__Exercise objective__:
Exactly as written, copy the lines of the data below from the first through the one containing "You are a computer-use agent. Screen dimensions: 609x391".

__Records for the exercise__:
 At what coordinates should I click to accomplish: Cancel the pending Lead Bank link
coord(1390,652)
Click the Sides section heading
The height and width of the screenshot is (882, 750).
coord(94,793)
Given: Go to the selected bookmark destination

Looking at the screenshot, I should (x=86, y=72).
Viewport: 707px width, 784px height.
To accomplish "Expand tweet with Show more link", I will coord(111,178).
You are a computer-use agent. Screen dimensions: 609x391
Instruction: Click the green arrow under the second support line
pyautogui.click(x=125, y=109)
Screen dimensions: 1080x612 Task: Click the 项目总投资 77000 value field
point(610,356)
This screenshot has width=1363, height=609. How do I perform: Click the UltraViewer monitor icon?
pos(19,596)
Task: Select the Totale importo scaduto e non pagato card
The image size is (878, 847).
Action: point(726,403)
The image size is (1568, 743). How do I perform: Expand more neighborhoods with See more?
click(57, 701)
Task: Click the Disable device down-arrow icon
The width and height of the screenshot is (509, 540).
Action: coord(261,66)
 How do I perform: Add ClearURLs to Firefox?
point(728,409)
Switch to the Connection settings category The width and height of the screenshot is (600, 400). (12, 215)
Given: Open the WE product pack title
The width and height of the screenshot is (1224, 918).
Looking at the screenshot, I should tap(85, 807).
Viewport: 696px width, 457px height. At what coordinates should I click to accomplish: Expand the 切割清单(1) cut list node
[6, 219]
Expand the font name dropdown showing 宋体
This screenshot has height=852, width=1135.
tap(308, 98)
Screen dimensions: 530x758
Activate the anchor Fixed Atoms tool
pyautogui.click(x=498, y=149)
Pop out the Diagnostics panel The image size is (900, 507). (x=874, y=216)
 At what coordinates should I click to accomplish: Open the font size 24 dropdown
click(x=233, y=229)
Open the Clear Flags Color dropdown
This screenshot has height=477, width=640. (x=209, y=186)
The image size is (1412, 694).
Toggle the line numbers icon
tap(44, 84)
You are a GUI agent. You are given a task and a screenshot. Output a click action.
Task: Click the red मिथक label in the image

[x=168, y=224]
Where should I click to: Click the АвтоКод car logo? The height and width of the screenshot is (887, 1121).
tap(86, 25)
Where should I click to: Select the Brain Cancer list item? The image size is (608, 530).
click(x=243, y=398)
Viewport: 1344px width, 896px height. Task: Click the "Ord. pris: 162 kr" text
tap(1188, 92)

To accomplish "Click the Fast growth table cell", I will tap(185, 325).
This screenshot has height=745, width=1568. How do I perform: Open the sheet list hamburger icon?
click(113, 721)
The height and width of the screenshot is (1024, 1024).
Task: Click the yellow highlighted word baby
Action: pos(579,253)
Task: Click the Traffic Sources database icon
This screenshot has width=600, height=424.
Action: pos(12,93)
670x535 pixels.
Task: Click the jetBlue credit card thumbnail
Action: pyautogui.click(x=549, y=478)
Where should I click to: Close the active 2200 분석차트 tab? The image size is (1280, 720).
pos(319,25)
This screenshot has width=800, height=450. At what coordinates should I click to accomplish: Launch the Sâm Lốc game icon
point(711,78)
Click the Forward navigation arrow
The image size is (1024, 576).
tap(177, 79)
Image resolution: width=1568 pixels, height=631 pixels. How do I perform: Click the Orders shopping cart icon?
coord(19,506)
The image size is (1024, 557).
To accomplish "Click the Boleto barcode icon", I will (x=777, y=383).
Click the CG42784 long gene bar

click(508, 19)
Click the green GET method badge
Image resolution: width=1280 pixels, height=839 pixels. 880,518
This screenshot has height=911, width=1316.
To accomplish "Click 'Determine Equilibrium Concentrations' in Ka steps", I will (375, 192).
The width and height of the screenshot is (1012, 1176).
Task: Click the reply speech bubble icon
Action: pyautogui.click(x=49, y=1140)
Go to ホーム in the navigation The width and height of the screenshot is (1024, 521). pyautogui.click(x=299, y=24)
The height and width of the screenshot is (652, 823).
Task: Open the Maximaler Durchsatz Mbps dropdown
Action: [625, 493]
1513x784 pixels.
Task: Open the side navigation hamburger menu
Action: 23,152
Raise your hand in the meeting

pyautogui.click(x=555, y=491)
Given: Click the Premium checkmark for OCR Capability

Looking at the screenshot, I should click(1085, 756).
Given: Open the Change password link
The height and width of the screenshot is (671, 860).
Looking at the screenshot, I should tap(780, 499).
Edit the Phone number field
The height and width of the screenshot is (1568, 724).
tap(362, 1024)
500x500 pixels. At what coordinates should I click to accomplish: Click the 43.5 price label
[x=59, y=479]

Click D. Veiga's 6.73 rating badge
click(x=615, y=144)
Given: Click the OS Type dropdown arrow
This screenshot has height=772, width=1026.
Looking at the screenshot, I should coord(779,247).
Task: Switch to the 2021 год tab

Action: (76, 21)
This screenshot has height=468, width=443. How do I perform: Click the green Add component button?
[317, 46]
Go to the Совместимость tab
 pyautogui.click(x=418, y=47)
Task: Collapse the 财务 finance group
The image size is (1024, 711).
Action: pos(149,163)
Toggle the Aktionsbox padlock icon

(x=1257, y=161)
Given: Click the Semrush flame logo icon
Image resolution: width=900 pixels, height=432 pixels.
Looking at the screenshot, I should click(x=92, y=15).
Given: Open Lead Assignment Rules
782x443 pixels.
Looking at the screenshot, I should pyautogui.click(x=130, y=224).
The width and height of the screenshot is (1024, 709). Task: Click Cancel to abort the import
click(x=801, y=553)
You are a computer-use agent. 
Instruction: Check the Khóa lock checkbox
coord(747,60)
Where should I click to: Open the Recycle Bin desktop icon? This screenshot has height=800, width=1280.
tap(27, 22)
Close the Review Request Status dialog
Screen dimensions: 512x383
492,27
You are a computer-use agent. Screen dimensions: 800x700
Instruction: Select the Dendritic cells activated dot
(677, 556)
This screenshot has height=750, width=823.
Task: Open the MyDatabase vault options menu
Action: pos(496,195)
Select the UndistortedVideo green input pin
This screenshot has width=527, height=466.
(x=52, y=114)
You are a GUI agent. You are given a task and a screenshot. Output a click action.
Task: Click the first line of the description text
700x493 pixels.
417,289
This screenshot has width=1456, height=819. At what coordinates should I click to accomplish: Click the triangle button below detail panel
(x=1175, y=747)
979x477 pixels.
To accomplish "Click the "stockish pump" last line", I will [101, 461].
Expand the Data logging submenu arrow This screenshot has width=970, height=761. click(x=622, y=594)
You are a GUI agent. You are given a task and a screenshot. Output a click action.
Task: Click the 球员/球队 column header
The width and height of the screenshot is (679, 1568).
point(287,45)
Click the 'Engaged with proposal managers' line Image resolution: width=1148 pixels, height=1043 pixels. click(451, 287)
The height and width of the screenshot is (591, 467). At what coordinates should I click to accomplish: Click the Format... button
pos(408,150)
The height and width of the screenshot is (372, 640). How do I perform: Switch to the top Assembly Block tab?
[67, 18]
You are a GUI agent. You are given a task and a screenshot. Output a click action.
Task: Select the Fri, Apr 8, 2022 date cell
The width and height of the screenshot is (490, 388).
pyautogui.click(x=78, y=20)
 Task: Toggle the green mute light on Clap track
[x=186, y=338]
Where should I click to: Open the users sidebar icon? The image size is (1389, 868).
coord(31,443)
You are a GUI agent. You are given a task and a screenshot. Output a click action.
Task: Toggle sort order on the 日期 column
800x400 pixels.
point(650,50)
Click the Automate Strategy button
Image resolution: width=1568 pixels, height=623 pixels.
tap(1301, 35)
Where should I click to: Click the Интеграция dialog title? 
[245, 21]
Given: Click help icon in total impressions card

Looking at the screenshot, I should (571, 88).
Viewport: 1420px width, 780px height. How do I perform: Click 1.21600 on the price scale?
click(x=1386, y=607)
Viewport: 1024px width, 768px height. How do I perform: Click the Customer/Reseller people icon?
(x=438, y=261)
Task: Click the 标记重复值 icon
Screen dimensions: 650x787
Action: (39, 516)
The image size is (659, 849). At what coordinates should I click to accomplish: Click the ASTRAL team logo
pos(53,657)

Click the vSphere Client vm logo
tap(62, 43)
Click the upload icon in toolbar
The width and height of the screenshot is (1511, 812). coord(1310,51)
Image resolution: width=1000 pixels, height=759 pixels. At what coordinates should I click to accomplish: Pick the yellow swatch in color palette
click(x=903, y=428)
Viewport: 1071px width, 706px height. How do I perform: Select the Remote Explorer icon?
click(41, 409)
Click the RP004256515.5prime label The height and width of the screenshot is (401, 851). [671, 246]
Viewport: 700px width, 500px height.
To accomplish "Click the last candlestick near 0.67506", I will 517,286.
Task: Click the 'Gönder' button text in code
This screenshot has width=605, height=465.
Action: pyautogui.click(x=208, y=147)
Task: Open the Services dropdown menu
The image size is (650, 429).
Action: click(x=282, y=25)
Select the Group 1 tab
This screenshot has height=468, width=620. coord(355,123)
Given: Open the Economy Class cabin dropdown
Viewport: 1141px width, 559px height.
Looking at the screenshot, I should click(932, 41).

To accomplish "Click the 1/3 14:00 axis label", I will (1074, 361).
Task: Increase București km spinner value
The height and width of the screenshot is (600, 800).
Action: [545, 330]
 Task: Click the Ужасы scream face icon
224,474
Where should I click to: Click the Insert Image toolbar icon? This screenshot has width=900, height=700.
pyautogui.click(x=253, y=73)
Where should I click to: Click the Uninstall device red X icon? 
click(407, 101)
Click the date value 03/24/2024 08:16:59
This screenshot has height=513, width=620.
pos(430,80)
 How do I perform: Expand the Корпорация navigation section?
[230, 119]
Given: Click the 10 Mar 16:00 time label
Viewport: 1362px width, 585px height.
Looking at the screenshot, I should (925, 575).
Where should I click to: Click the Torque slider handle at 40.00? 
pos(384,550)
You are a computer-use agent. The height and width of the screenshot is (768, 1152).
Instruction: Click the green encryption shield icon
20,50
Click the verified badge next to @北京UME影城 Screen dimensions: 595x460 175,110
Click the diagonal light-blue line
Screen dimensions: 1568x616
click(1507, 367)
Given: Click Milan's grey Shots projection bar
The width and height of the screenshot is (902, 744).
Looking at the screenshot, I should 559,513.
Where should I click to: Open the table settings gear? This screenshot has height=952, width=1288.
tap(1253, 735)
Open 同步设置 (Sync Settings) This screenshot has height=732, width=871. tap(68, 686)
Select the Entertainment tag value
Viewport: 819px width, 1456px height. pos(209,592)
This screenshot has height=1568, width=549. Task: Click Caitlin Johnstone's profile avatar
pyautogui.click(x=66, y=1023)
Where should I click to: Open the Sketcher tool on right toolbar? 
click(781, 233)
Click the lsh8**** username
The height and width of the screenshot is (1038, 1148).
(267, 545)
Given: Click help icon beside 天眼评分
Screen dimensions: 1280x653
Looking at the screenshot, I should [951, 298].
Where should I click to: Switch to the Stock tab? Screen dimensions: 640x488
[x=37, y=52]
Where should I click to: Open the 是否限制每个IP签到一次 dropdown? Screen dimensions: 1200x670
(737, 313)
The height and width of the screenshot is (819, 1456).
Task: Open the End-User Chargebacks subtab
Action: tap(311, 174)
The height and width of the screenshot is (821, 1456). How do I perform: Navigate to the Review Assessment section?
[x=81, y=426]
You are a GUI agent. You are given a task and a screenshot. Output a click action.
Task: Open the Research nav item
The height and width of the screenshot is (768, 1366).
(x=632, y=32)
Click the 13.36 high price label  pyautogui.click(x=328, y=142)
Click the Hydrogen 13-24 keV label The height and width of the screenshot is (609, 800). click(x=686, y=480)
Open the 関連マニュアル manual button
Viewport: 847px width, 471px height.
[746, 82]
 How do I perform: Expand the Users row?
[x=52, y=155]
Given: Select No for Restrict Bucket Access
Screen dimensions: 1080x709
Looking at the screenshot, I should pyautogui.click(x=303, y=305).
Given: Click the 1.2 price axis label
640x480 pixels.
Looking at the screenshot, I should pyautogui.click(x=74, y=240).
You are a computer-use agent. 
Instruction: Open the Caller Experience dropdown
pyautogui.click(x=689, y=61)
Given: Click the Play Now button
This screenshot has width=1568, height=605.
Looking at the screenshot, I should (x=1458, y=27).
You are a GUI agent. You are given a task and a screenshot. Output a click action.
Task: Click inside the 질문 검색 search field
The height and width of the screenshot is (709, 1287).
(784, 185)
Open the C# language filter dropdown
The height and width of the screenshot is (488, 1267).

__Result of the exercise__:
 At what coordinates should I click to accomplish: Cancel the pending Lead Bank link
coord(1390,652)
Click the Sides section heading
The height and width of the screenshot is (882, 750).
coord(94,793)
Given: Go to the selected bookmark destination

Looking at the screenshot, I should (x=86, y=72).
Viewport: 707px width, 784px height.
To accomplish "Expand tweet with Show more link", I will coord(111,178).
You are a computer-use agent. Screen dimensions: 609x391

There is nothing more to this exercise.